Content starts
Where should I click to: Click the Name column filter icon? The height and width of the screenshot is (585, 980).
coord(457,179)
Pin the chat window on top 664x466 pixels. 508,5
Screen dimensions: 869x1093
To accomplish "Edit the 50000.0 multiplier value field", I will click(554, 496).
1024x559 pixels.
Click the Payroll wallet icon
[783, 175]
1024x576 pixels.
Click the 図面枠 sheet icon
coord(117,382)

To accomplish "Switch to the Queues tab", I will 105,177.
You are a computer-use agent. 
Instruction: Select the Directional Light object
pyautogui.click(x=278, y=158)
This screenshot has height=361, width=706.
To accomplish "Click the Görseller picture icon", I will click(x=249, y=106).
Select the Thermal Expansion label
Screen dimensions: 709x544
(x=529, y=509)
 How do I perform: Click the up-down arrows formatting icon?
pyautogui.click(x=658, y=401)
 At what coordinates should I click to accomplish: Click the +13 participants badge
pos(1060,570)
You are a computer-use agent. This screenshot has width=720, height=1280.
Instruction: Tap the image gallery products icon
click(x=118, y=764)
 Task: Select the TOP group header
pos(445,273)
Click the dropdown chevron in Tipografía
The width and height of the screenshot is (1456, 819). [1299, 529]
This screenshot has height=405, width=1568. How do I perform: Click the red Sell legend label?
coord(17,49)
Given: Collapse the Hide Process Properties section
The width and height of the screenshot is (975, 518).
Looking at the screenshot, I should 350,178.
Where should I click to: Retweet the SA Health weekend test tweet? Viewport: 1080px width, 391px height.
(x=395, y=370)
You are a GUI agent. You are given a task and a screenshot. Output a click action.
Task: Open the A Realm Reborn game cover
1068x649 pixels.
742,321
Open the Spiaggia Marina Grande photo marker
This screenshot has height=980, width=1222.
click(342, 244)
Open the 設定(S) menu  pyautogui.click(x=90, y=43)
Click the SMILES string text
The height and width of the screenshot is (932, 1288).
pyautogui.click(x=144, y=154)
Content ends
• _What to work on_: Your response should contain each line of the listing in which the word "computer" occurs.

• _Result for this task_:
You are a computer-use agent. 
You are a computer-use agent. This screenshot has width=720, height=1280.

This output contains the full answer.